City of London Investment Group (CLIG) has published its latest financial results and reported assets, revenues and profits at their highest levels in the company’s history – helped by limited disruption during the pandemic.
According to the report, statutory pre-tax profits went up by 137% in the year ending 30 June to £22.2m, compared to £9.4m in 2020.
A further breakdown of the results on CLIG’s website reported Funds under Management (FuM) of $11.4bn (£8.3bn) – an increase compared to $5.5bn (£4.4bn) at the beginning of this financial year.
Net fee income was £52.5m, compared to £31.7m last year. While underlying profit before tax was £26.7m, compared to £11.5m in 2020 – and profit before tax was £22.2m, compared to £9.4 m last year.
Underlying basic earnings per share were up to 48.1p, compared to 38.2p last year and basic earnings per share were 39.4p, compared to 30.3pm in 2020.
CLIG said the positive results were helped by operating entities, CLIM and KIM, sustaining full and uninterrupted remote working functionality throughout the Covid-19 pandemic.
Factors behind the results
The group’s chair, Barry Aling, commented on the results in a statement.
“Combined FuM rose nearly 5% to $11.4bn in the six months to 30 June 2021.
“The group’s success in growing FuM was due in no small part to excellent investment performance, as detailed later in this report, with ten of the eleven investment strategies across the combined group achieving first or second quartile relative performance.
“Equally important is the significant change in the balance of assets over the last five years as a result of the rapid growth in the international equity strategies and the KIM merger,” he said.
Aling also said that although Emerging Markets (EM) assets have grown by nearly 50% over the last five years to $5.4bn, they now represent less than 50% of total FuM compared with 91% in 2016, giving the group a more diversified asset base.
“Given the capacity constraints existent within the EM closed-end fund space, further development of both the diversified strategies and KIM’s wealth management business is a key objective in realising long-term asset growth,” he added.
Payment to shareholders
The group also announced an increased final dividend to 22p per share, from 20p last year, which will be paid to shareholders on 29 October.
“As a result of the continued growth in profits through the second half of the year to June 2021, the board is able to recommend a final dividend to shareholders of 22p per share. Taken together with the increased interim payment,” the company said.
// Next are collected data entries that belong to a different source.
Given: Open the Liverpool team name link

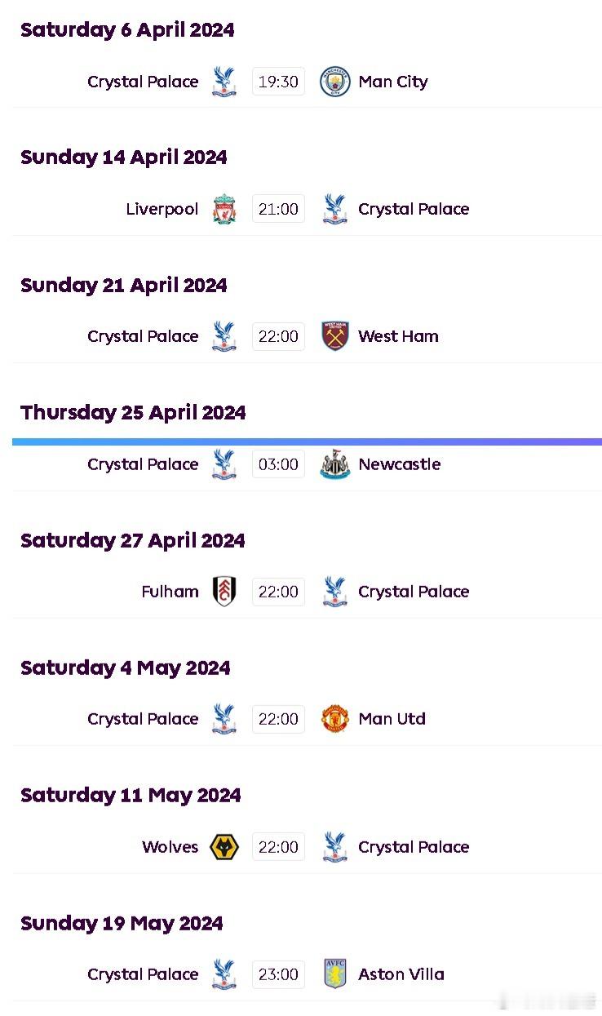Looking at the screenshot, I should pyautogui.click(x=162, y=209).
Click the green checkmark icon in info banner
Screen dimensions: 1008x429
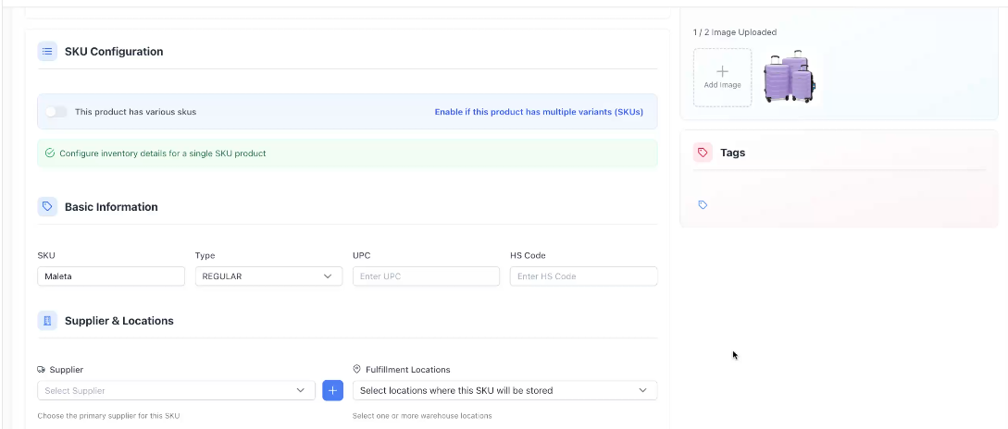pos(50,153)
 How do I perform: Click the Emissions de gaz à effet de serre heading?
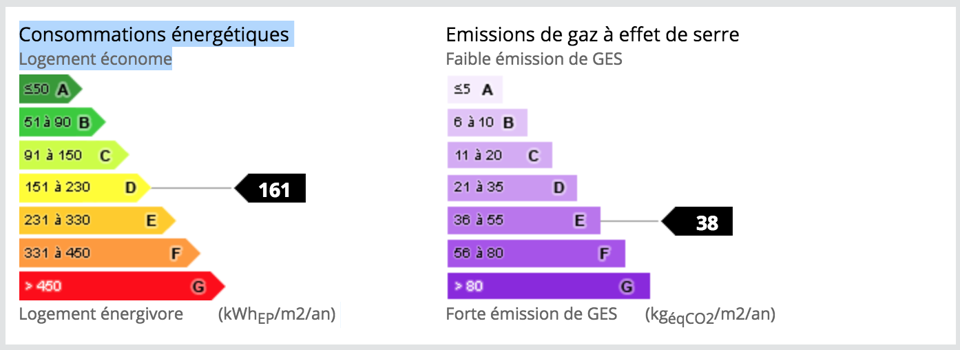(592, 34)
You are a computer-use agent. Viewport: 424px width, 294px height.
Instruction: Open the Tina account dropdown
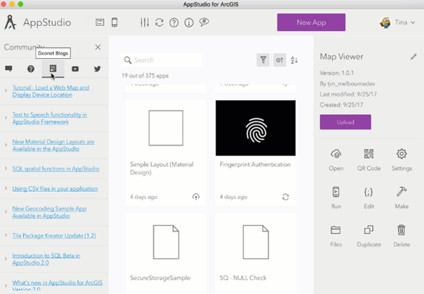(x=397, y=22)
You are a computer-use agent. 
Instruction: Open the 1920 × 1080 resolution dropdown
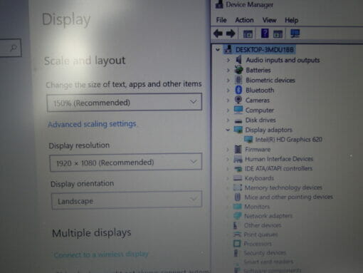pyautogui.click(x=126, y=163)
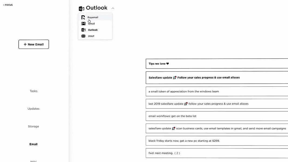Open the 'Tips we love' email
The width and height of the screenshot is (288, 162).
coord(217,63)
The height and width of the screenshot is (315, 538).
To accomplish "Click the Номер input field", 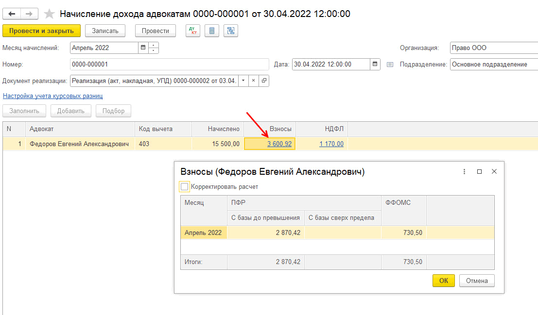I will pos(169,64).
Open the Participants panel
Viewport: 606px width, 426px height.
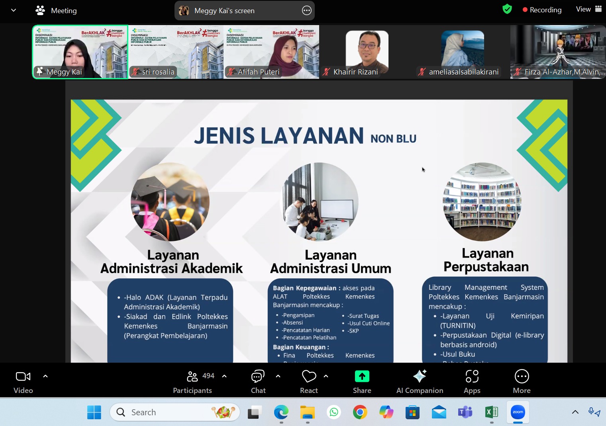pos(192,381)
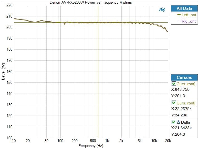Select the Cursors panel header

coord(184,77)
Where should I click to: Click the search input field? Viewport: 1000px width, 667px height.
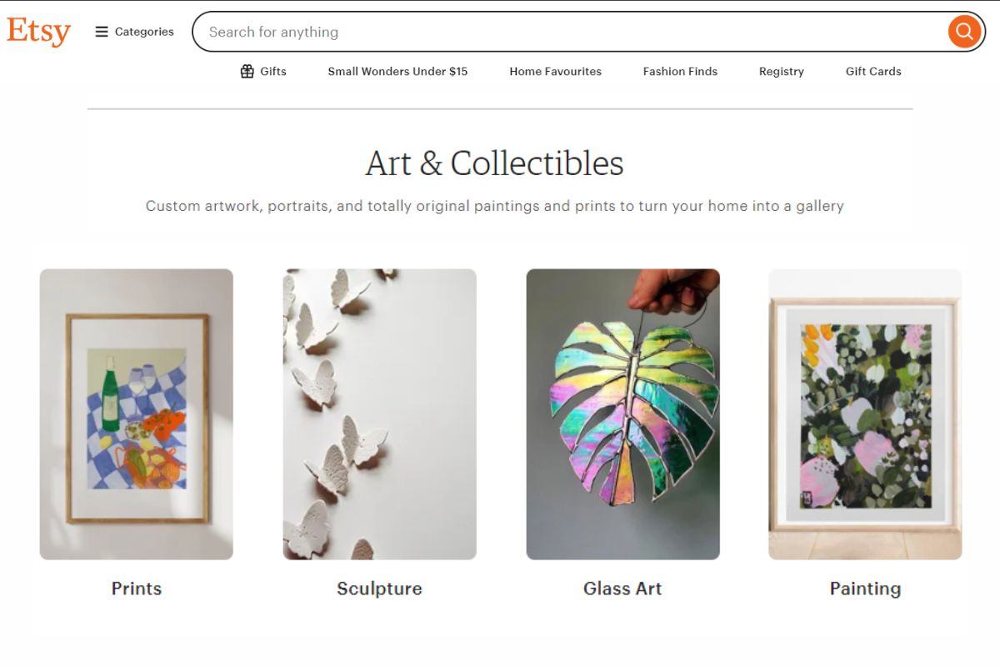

It brings the total dividends for the year to 33p, equivalent to a 10% increase year-on-year.
The company said the level of support intervention over the last 18 months has enabled macro economic indicators and asset markets, generally, to weather the pandemic with comparative ease, despite the disproportionate impact on specific sectors.
“The consensus Bloomberg forecast for GDP growth this year is 5.3% for developed economies and 6.6% for the emerging economies and, while this will slow a little in 2022, the existing consensus is for growth to remain above the long-term averages,” the company said in a statement.
“While it may be unrealistic to expect markets to continue their sharp climb over the last year, the recovery in economic activity should ensure that any correction will be a ‘soft landing’ rather than a full-blown bear market. Given the more diversified revenue base now enjoyed by the group, as highlighted earlier, we are therefore cautiously optimistic for the year ahead and believe we are prepared to manage any headwinds that may arise,” it added.
Despite the positive announcement, shares in CLIG were down 1.54% on Monday morning.